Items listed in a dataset
┌────────

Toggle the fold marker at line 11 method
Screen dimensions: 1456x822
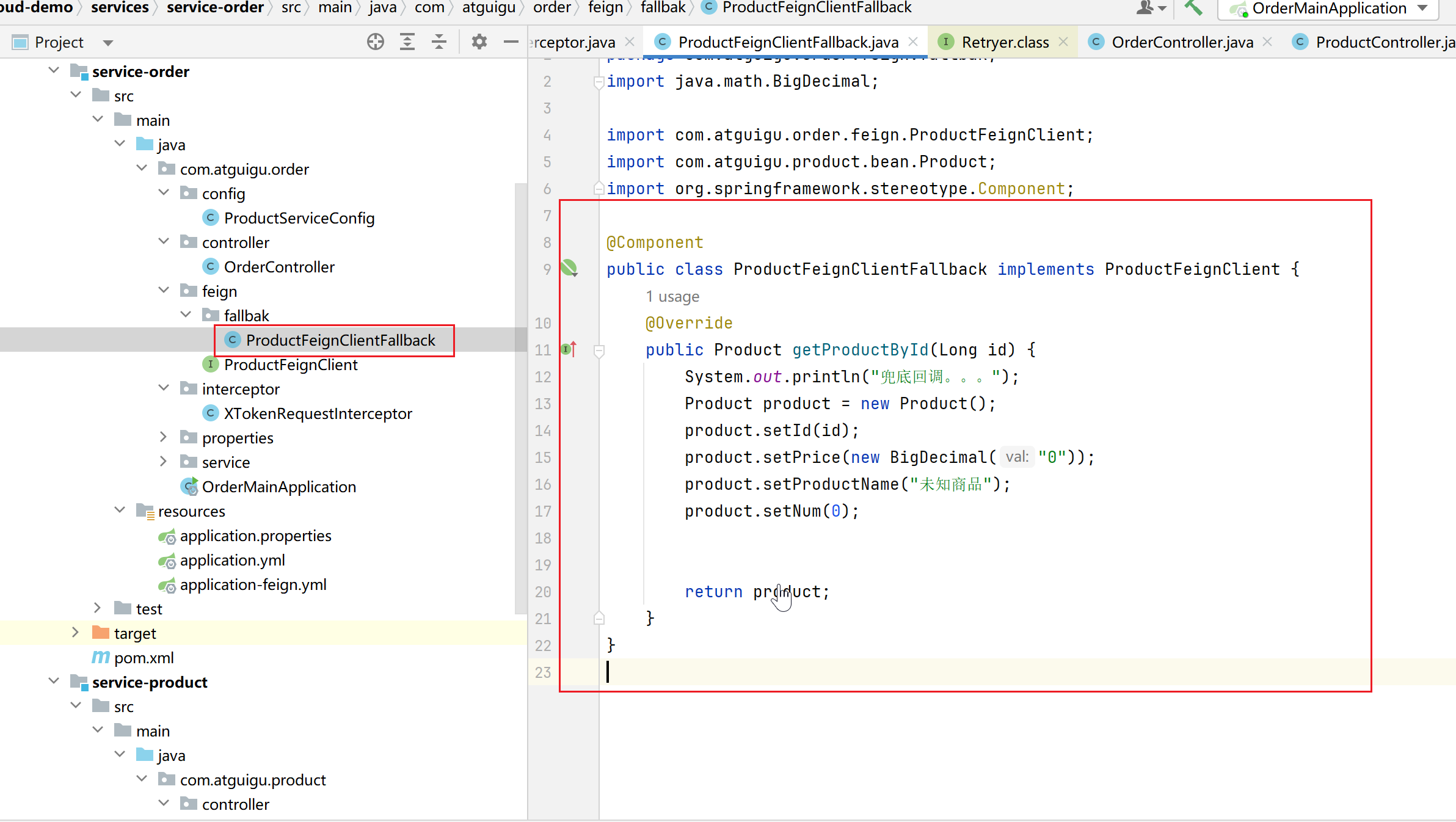(x=599, y=351)
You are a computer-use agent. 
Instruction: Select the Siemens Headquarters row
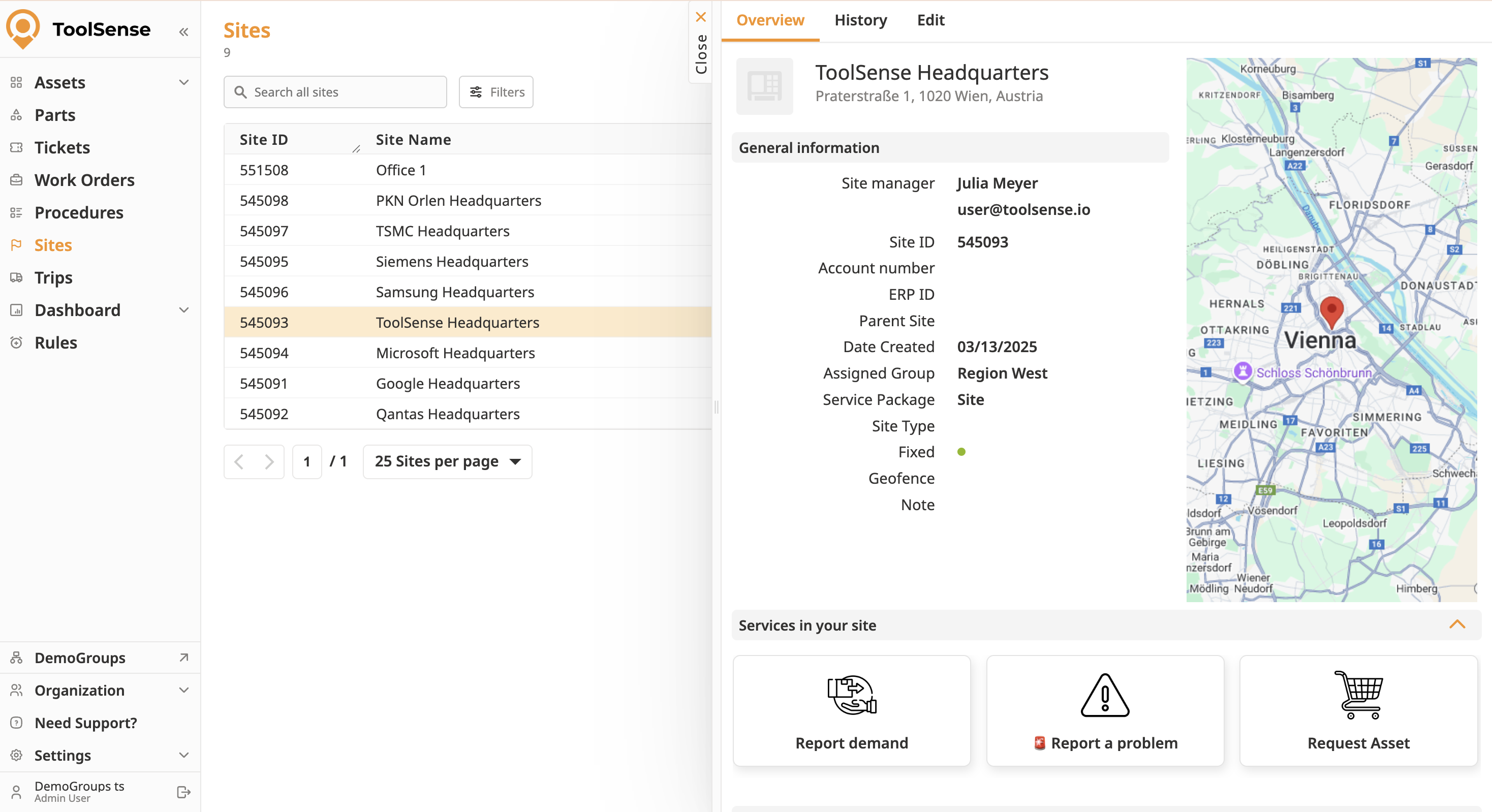[x=452, y=261]
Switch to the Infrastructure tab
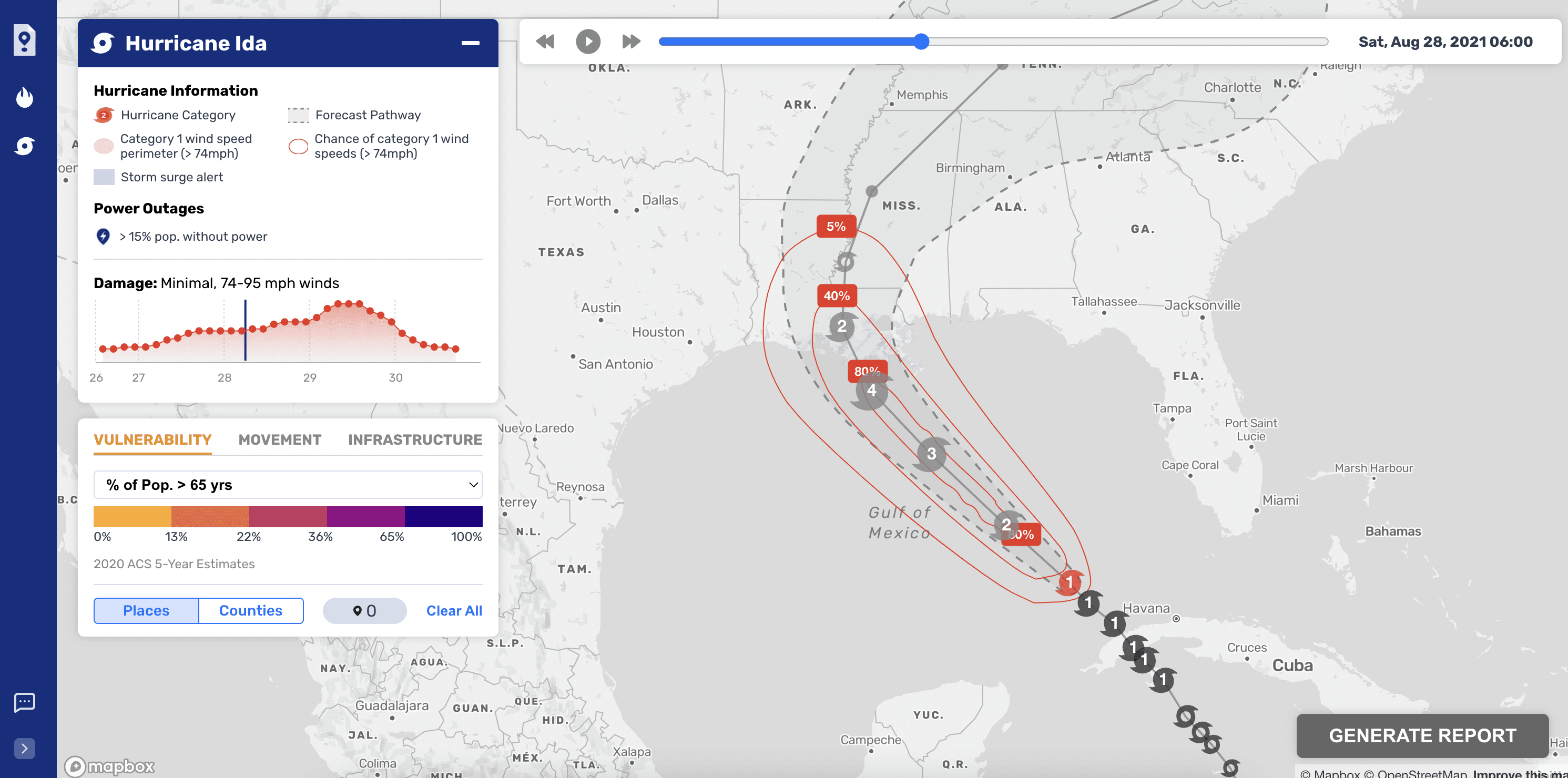This screenshot has height=778, width=1568. (414, 439)
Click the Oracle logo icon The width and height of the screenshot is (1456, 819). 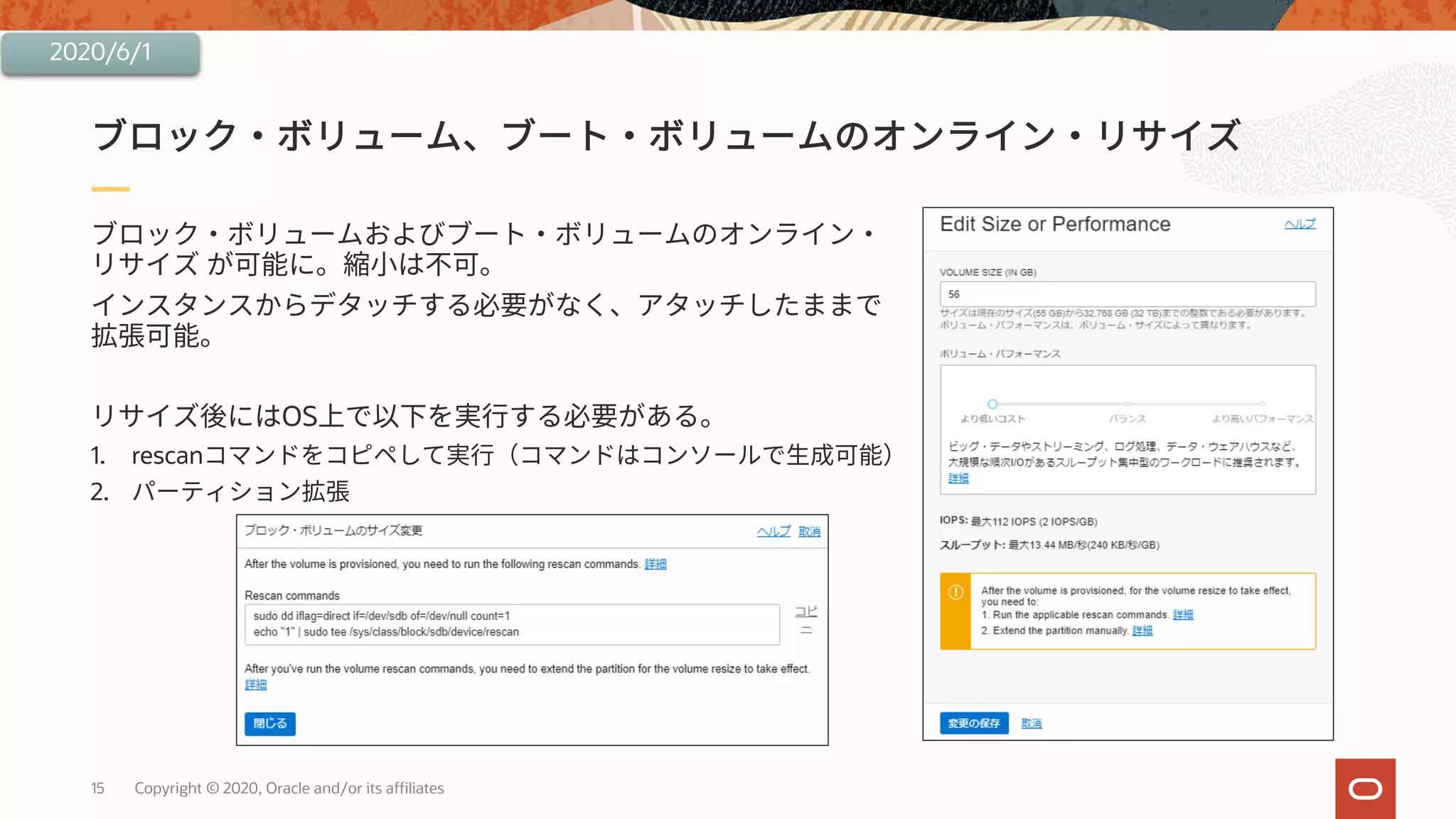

└────────

- [Work to complete] Please give back all the records above word for word, with no pictures included.

- [Response to the task]
Toggle the fold marker at line 11 method
Screen dimensions: 1456x822
(x=599, y=351)
You are a computer-use agent. 
Instruction: Select the Siemens Headquarters row
[x=452, y=261]
Switch to the Infrastructure tab
This screenshot has height=778, width=1568. (414, 439)
Click the Oracle logo icon The width and height of the screenshot is (1456, 819). 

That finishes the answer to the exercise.